> **Your instructions**
Set out exactly, and only, the lines running from the one containing "Where should I" to the bottom of the listing below; pictures stay out.

> **Source material**
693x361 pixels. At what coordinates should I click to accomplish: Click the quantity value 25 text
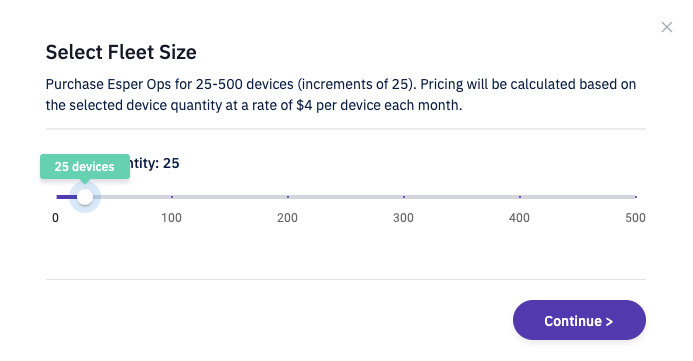coord(171,163)
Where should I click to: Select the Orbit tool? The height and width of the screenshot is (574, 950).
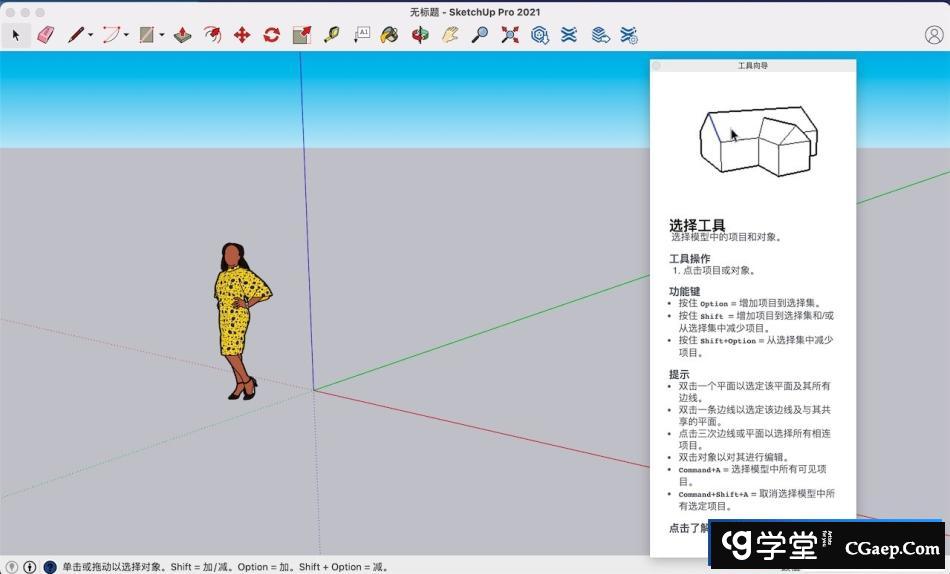click(420, 35)
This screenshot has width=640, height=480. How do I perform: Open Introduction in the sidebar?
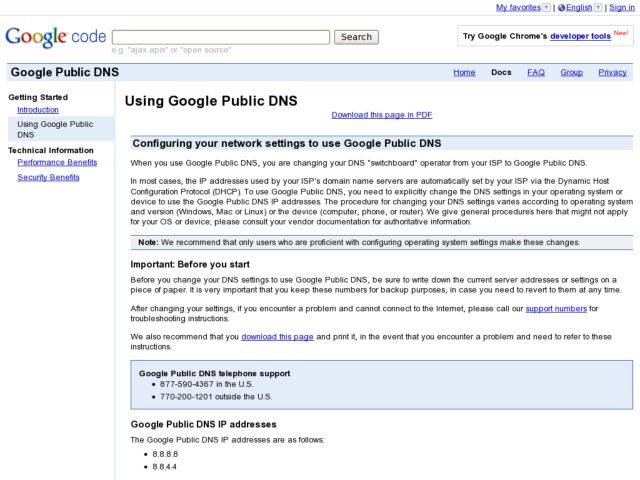38,110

> **Exercise solution**
Where should I click to: Select the Orbit tool? The height and width of the screenshot is (574, 950).
click(420, 35)
This screenshot has width=640, height=480. How do I perform: Open Introduction in the sidebar?
38,110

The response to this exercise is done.